Rovi has closed its $1.1 billion acquisition of TiVo, and now the new company, which will retain the TiVo brand, will move ahead to an integration phase that will shape the company’s organization as well as the fate of a product lineup that spans user interfaces, DVRs and other video devices, and a collection of search and recommendation services and technologies.
Tom Carson, president and CEO of the newly combined company, said the deal “passed with flying colors” during shareholder meetings Wednesday (September 7) and noted that the newly combined company can move forward and begin to act on assumptions that went into the integration planning phase.
“The near term for us is really about pulling the two companies together and trying to get them humming as best we can,” Carson said.
Many big decisions are yet to come.
“We’ll go through each of the product lines -- everything from traditional set-top box guides to Internet connected guides to search [and] recommendations technologies, all of the [areas] where you have overlap and figure out what is best-of-breed and how do you want to optimize all of those solutions,” Carson said. “No decisions have been made on any of the product lines.”
And that includes what might be next for TiVo’s strategy around retail products. Of recent note, new FCC documents indicate that TiVo has been developing “Mantis,” a network DVR product with integrated OTA-TV capabilities that appears poised for introduction at the 2017 Consumer Electronics Show.
“The consumer business is something that is still of interest to us,” Carson said. “Having product in consumer's homes is beneficial on the product development side and can help us with the products we develop for service providers."
But he did point out that the trend on the service provider side of the business – to offer software, apps and interfaces that are hardware-agnostic – is an angle that the new company will also be mulling on the retail front.
If there are questions about how to go forward, “it’s about what's the right hardware strategy for the consumer business,” he said.
Also to be decided is the effect the deal will have on headcount. Rovi, whose ranks expand to about 1,800 employees following the merger, believes that it can achieve about $100 million of synergies via the transaction, though that figure includes more than what can come way of the company’s workforce.
TiVo, which expects 65% of those synergies to be recognized in the first 12 months, said it will provide fiscal 2016 financial estimates on its next earnings call.
Regarding leadership, Rovi has already announced that Pete Thompson has come on board as EVP and COO and will oversee product integration activities and be based in San Jose. He’s replacing John Burke, who is leaving because personal reasons have prevented him from relocating from the east coast (Burke's been based at Rovi's facility in Radnor, Pa.).

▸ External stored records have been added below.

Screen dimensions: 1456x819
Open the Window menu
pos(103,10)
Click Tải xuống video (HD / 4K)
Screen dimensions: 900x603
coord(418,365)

Naveen Chopra, the interim CEO and CFO and SVP of corporate development & strategy at TiVo, will be staying on as an advisor through the end of the year, Carson said.
Former TiVo board members Daniel Moloney and Jeffrey T. Hinson are joining the new TiVo board following the closure of the acquisition.
As for drivers of the deal, Carson reiterated that international markets represent a “big opportunity” for the new company, as does the selling of guides and their discrete components such as search and discovery, metadata and “conversational services” used for voice navigation.
The new TiVo said it provides guide products to more than 25 million homes and serves more than 500 pay TV operators across 70-plus countries.
The combined company also generates about $800 million in annual revenues, a figure that Carson believes can grow to about $1 billion within the next three years.
The new TiVo will be traded on the NASDAQ market under the “TIVO” ticker.